The Garden of Eden with the Fall of Man
Peter Paul Rubens·1615
Historical Context
The Garden of Eden with the Fall of Man (c. 1615) at the Mauritshuis is one of Rubens's most celebrated collaborative works, combining his own monumental figure painting with the exquisitely detailed landscape and animal painting of Jan Brueghel the Elder in a work that neither painter could have produced alone. The division of labour was pragmatic and mutually advantageous: Rubens's towering Adam and Eve command the compositional centre with the physical presence that only his mastery of the grand figure style could provide, while Brueghel's botanical paradise — populated with lions, elephants, parrots, and dozens of other species from the natural world — surrounds them with the precision of a naturalist's study and the beauty of a painter who loved the visible world for its own sake. The collaboration produced a vision of paradise that fused classical figure painting with Flemish naturalistic tradition, creating a work that was simultaneously a theological statement about humanity's fall and a celebration of the created world's extraordinary richness. The Mauritshuis's Hague setting places this collaboration within the Dutch national collection where it has been displayed since the early nineteenth century.
Technical Analysis
The painting showcases the complementary skills of both artists, with Rubens' warm, muscular figures set within Brueghel's meticulously detailed paradise landscape populated by dozens of precisely observed animal species.
Look Closer
- ◆This is a collaborative tour de force — Rubens painted Adam and Eve while Jan Brueghel the Elder painted the landscape, animals, and flowers.

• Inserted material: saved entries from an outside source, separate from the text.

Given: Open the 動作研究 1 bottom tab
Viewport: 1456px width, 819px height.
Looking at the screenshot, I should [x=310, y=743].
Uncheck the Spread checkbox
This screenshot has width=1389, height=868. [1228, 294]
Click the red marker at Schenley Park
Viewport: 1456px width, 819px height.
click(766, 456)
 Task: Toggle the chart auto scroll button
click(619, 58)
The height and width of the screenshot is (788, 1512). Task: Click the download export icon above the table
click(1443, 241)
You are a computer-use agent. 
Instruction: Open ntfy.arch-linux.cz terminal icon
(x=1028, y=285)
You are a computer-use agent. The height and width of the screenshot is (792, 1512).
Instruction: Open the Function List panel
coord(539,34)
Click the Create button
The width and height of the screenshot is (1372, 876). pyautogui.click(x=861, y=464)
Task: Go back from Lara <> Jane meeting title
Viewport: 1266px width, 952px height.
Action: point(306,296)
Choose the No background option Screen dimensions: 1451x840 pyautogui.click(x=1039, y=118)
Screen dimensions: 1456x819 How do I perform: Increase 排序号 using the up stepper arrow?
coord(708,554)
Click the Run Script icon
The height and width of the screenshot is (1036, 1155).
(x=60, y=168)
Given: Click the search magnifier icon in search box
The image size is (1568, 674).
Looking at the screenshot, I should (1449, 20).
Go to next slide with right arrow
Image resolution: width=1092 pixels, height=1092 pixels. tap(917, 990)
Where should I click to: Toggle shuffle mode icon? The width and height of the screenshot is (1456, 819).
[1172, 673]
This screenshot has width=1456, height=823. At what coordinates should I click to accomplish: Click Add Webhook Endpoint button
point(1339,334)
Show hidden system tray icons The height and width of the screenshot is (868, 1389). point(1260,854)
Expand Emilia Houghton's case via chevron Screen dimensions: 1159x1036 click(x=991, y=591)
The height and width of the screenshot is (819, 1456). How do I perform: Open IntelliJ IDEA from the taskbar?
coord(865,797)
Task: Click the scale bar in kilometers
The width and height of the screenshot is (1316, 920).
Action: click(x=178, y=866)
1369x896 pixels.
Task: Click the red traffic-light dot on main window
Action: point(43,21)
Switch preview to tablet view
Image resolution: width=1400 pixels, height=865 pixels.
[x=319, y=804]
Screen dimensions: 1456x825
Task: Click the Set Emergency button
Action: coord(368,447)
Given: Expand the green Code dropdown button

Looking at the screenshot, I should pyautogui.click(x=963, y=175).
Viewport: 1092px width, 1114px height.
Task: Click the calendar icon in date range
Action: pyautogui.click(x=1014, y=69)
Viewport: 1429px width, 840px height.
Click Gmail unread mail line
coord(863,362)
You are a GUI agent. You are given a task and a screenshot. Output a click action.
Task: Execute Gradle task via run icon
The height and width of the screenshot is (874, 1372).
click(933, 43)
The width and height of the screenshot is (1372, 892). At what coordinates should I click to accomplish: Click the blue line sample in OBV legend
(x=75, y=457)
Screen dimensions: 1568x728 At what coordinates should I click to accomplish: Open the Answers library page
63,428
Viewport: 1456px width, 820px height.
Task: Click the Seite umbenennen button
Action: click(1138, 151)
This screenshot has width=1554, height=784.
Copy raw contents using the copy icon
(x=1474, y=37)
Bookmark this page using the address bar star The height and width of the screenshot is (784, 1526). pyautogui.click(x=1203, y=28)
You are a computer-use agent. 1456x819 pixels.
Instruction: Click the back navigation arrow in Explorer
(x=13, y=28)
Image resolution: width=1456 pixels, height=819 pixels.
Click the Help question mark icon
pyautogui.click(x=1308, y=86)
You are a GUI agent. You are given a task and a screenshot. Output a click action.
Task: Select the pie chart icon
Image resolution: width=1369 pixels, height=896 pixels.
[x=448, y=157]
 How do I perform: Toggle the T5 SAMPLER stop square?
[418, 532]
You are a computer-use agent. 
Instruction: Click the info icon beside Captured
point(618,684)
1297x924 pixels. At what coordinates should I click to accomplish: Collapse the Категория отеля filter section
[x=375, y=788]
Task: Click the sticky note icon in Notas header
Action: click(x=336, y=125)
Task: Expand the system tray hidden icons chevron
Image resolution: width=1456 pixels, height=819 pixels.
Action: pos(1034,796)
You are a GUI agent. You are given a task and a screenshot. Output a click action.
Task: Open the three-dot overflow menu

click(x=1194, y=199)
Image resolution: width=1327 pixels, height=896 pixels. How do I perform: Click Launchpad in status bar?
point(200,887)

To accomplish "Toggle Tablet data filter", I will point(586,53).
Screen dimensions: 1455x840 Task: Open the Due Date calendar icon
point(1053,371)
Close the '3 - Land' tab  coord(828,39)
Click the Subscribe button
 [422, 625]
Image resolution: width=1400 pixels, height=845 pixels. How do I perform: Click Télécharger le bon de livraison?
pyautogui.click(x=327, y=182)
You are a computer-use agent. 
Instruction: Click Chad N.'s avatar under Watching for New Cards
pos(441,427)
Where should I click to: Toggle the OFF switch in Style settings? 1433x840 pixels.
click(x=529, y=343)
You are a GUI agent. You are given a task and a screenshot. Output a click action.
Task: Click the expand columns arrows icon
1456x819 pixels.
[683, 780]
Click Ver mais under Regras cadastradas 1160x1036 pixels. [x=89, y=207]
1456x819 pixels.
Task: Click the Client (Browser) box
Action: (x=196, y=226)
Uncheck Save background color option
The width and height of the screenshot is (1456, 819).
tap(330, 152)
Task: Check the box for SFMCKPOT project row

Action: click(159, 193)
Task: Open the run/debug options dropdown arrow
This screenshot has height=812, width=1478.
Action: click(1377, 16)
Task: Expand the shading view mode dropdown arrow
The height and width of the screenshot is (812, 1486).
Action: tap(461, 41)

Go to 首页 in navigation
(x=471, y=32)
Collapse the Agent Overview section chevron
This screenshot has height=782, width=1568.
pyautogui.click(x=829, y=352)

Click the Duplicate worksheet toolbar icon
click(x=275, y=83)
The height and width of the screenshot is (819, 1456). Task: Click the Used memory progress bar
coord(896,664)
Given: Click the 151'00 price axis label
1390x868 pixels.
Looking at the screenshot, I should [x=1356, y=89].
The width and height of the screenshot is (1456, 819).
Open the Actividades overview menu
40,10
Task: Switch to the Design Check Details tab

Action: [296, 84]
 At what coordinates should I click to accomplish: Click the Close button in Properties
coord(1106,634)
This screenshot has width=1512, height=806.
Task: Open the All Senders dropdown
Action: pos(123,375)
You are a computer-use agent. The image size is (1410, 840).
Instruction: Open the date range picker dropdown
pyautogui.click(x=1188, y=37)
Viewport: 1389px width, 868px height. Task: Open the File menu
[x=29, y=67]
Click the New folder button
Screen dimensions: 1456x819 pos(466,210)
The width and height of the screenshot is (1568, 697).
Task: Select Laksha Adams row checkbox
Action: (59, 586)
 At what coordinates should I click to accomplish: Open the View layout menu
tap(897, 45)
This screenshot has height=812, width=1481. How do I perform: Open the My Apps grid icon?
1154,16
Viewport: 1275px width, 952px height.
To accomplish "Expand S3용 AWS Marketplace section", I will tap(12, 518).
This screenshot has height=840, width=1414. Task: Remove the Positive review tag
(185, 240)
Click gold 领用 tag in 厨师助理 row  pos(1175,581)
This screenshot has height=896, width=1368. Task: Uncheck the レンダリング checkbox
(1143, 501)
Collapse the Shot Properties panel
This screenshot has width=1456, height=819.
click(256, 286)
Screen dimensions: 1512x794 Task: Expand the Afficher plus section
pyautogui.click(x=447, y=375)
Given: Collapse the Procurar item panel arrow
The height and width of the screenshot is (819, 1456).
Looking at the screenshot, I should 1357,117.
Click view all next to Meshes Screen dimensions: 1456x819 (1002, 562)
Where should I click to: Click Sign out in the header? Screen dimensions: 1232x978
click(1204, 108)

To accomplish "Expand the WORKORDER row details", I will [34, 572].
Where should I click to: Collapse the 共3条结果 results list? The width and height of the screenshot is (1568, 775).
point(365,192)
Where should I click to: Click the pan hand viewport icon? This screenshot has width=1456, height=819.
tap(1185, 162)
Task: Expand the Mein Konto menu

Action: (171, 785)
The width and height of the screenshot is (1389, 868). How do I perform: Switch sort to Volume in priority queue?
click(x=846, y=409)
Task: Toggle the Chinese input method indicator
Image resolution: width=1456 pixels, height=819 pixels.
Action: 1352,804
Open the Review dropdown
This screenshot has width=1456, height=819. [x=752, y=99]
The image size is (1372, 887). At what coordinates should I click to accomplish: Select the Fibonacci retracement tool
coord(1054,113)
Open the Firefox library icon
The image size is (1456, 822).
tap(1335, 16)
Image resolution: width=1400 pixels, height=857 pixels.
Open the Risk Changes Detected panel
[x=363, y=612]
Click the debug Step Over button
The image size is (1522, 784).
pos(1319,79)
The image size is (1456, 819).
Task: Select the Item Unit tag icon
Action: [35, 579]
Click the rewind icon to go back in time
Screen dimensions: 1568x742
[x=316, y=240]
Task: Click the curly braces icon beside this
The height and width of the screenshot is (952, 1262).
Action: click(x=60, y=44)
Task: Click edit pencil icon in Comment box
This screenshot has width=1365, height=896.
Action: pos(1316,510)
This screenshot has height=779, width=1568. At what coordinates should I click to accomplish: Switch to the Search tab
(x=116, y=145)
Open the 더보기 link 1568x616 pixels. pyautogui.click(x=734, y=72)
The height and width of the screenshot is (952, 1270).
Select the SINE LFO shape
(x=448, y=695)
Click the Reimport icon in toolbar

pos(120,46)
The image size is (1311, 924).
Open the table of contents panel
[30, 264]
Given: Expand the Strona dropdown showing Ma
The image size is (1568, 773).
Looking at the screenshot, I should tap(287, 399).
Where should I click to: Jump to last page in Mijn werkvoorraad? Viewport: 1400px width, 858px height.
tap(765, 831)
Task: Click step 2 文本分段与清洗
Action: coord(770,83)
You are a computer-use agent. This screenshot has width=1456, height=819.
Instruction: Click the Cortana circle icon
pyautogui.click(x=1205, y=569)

- ◆Dozens of animal species populate the garden, from exotic parrots and monkeys to domestic horses and cattle — a catalogue of Creation.
- ◆The Tree of Knowledge stands at the centre with the serpent coiled around its trunk, Eve reaching toward the forbidden fruit.
- ◆The detail in the flowers and plants reflects Brueghel's expertise as a botanical painter — individual species are identifiable.
Condition & Conservation
This celebrated collaboration between Rubens and Jan Brueghel the Elder is in The Hague. The panel support has remained remarkably stable. The botanical details painted by Brueghel have been well-preserved. Some of the green foliage has darkened slightly, a common issue with period landscape pigments.